Link to the article on CNN.com

Comment 1: Didn't he give the answer himself in the first sentence? Statoils CEO Helge Lund (ref previous blog post) is very proud of the fact that his company produces oil with 60% less CO2 emissions than the industry average. Without the environmental awareness this would not have happened.

Oil and gas is- and will for a long time be their primary focus, but Helge Lund is also happy to talk about their other "green" R&D efforts - new renewable energy sources (offshore windmills, wave-energy, tidal etc.) and of course their carbon capture and storage projects.

You may also want to see the articles "Environment and Society" and
"Statoil publishes annual and sustainability report for 2009" and the actual Sustainability Report to get more information on this topic.
 
Event 2: Hungary's sale of used CO2 credits worries carbon traders
EU has the world's largest emissions-trading market. On March 15th the International Emissions Trading Association (IETA) said sales of ‘recycled’ United Nations carbon credits could damage the reputation of the European Union’s emissions-trading market.

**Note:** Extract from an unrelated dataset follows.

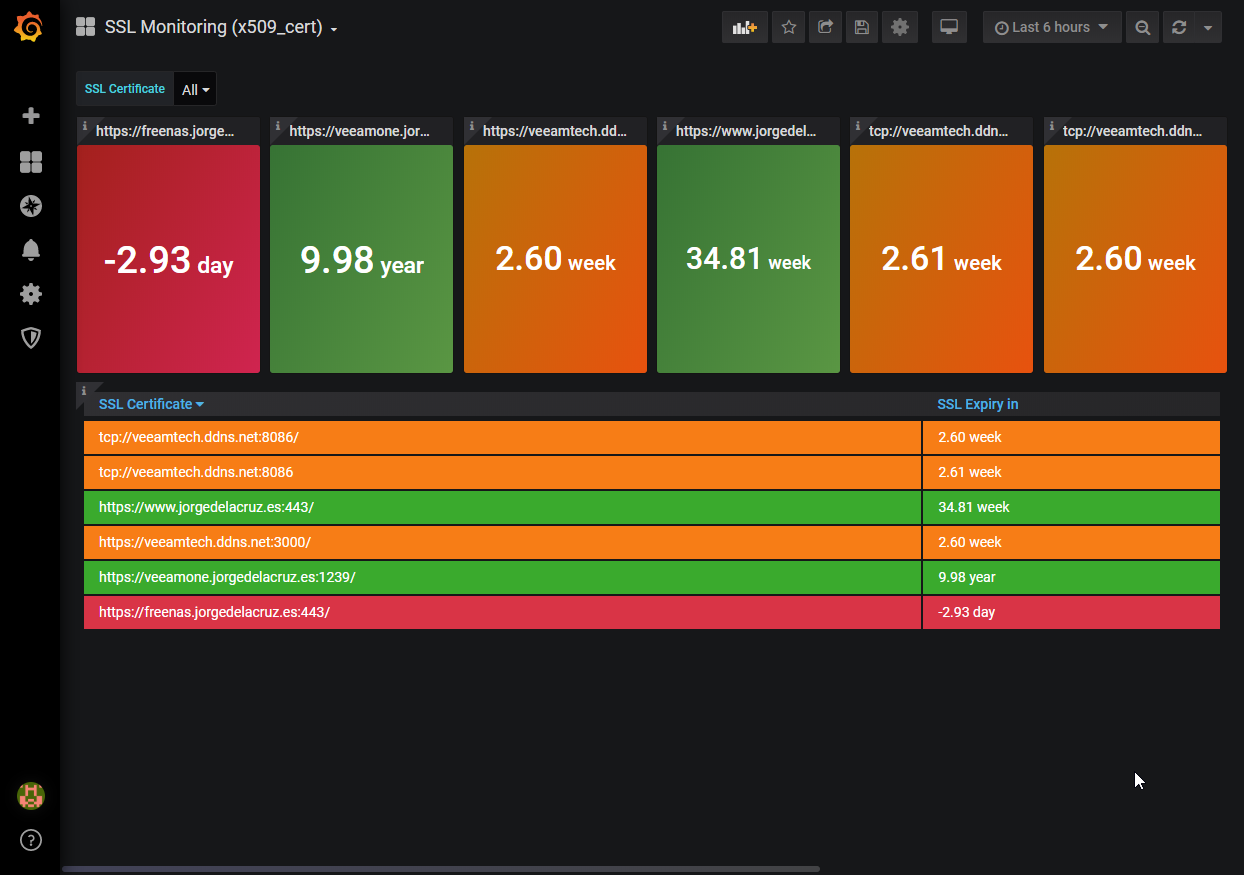The image size is (1244, 875).
Task: Toggle the cycle view mode monitor icon
Action: (x=949, y=28)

The warning came after Hungary said it agreed to sell UN credits to an unspecified broker for 4 billion forint ($21 million).
Link to article on this AAU sale

ASPECTS OF CARBON TRADE

There are two main kinds of UN carbon credits.
  • Assigned Amount Units (AAU): Under the Kyoto Protocol, countries were granted a certain number of permits to release greenhouse gases into the atmosphere, called Assigned Amount Units (AAUs), which are equivalent to one tonne of CO2. On average 1.5 billion AAUs are accumulated every year under the Kyoto Protocol, according to European Commission figures circulated among EU member states.
  • Certified Emission Reductions (CER): is accepted in Europe’s market. CERs are also known as carbon offsets because they are created when polluters or investors pay for emission reductions in poorer countries in exchange for the tradeable credits.
Rich countries can buy carbon offsets to help them meet emissions caps, paying for carbon cuts in developing countries. International trade in recycled credits is legal, and exploits the fact that the greenhouse gas emissions of some former communist countries are far below their Kyoto targets, leaving them with surplus emissions rights (Note: this is due to worse than expected market growth and NOT a result of big investments in CO2 reduction projects).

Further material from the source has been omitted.